[What to work on]
Reproduce verbatim the items from the line containing "Open the Clients" through the line containing "Looking at the screenshot, I should coord(96,214).", including both of those lines.
━━━━━ Records shown ━━━━━
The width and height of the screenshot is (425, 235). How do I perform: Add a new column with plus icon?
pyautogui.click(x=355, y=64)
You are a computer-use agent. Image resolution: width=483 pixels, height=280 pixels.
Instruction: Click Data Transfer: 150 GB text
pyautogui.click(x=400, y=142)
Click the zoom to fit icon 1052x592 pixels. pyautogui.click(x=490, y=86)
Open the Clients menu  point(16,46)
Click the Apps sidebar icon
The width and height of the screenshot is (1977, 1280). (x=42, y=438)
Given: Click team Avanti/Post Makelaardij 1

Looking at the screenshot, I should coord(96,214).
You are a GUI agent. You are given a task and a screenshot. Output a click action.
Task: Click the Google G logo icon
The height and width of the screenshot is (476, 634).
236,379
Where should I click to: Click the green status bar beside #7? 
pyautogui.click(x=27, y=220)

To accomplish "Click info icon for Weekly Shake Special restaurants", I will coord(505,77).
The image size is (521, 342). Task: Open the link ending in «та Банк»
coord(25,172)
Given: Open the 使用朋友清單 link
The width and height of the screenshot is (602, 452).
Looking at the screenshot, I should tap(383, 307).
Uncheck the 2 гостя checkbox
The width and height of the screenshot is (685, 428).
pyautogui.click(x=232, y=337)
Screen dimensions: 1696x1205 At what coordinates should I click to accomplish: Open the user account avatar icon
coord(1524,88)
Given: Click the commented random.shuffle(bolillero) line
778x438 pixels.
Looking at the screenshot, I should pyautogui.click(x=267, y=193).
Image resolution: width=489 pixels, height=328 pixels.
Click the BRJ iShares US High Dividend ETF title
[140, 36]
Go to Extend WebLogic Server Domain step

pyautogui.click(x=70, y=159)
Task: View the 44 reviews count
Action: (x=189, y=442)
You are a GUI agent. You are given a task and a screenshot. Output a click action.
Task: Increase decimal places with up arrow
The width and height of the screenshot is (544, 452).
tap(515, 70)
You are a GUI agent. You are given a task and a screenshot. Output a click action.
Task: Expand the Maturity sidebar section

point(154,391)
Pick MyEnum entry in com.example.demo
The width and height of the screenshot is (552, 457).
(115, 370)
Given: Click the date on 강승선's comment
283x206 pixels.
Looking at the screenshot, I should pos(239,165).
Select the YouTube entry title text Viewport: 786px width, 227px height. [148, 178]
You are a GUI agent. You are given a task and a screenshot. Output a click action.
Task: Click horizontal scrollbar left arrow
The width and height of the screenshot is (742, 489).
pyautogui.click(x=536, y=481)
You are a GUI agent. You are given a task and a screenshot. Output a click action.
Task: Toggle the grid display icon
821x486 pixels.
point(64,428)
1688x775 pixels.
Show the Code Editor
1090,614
━━━━━
[Finished task]
Open the Clients menu  point(16,46)
Click the Apps sidebar icon
The width and height of the screenshot is (1977, 1280). (x=42, y=438)
Given: Click team Avanti/Post Makelaardij 1

Looking at the screenshot, I should coord(96,214).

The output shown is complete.